Attorney Paul Hoffman argued on behalf of the respondents to the petition.

“Plaintiffs are former child slaves seeking compensation from two U.S. corporations, which maintain a system of child slavery and forced labor in their Ivory Coast supply chain as a matter of corporate policy to gain competitive advantage in the U.S. market,” Hoffman said. “International norms prohibiting child slavery and forced labor are indisputably specific, universal, and obligatory. The norms apply directly to private parties, including corporations.”

Hoffman accused the companies of aiding and abetting the human rights violations. Hoffman added that small and mid-sized chocolate companies such as Tony’s Chocolonely do business without facilitating child slave labor in the Ivory Coast.

Charity Ryerson, an attorney for Corporate Accountability Lab, who traveled to Africa to probe cocoa practices, noted that Tony’s Chocolonely pays higher prices and takes extra caution to make sure its cocoa suppliers do not rely on child labor, and the extra costs make it hard for them to compete.

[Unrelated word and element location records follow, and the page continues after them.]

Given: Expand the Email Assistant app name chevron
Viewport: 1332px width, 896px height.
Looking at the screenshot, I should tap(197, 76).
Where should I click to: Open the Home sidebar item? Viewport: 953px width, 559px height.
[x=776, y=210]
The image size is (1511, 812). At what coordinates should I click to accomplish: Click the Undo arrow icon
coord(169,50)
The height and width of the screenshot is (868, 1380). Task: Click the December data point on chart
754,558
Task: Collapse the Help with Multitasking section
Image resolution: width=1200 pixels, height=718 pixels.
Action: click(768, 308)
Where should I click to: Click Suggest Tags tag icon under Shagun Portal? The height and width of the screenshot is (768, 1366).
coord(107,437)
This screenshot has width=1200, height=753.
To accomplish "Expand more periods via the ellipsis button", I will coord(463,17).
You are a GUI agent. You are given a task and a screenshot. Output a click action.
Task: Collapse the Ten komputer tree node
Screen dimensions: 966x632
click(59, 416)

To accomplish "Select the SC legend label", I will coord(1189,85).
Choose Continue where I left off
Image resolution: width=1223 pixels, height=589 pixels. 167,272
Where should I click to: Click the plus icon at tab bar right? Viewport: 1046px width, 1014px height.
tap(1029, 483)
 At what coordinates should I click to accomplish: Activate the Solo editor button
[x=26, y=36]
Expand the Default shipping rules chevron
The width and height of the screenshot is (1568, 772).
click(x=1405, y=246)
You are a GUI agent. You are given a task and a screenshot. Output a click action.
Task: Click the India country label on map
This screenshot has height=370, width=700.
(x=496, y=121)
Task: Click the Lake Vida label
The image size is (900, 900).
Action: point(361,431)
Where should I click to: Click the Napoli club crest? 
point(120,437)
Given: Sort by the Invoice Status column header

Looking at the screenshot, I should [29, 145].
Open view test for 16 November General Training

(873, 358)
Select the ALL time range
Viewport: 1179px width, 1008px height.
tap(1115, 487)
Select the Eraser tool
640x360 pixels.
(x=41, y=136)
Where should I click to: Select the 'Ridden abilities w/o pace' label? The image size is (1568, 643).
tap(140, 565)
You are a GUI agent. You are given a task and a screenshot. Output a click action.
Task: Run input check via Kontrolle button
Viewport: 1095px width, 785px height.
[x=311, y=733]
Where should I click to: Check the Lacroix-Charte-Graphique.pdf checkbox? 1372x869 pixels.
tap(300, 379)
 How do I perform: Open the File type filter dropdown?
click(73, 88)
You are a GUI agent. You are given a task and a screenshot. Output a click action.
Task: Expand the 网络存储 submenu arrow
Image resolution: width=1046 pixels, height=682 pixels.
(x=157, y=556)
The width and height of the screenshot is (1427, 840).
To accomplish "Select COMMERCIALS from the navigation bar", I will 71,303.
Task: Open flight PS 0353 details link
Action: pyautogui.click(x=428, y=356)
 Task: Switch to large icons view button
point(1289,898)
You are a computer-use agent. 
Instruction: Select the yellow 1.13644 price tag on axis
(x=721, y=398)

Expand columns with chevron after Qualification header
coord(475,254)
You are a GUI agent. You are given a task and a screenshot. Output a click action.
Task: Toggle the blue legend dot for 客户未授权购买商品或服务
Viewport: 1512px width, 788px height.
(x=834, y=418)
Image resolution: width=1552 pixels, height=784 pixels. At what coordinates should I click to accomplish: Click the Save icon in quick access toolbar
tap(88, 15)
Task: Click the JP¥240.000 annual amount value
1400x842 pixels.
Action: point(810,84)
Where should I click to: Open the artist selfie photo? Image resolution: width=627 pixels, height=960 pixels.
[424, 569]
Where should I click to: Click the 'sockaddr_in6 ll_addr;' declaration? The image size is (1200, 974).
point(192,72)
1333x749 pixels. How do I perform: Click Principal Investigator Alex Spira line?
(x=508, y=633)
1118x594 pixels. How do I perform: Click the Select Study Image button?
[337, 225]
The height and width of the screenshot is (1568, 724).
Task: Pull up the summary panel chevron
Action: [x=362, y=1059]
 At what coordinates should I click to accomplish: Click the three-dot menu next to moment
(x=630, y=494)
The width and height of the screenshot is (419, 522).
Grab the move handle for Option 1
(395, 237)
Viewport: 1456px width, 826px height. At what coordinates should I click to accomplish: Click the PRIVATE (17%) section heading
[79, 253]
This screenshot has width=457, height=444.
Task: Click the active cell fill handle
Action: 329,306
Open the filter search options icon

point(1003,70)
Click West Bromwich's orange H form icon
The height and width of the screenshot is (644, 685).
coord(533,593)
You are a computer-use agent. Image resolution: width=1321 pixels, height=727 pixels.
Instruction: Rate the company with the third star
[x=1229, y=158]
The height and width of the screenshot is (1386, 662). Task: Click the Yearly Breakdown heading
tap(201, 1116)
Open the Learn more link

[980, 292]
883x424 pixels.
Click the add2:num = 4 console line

Katyal argued that a universal norm on aiding and abetting did not exist.

“Could you set aside for me why you think international law — there’s not an international law against aiding and abetting something as hideous as child slavery?” Justice Sonia Sotomayor asked petitioners.

Deputy Solicitor General Curtis Gannon, supporting petitioners, cited Central Bank of Denver, a lower court case recognizing primary civil liability did not extend to aiding and abetting.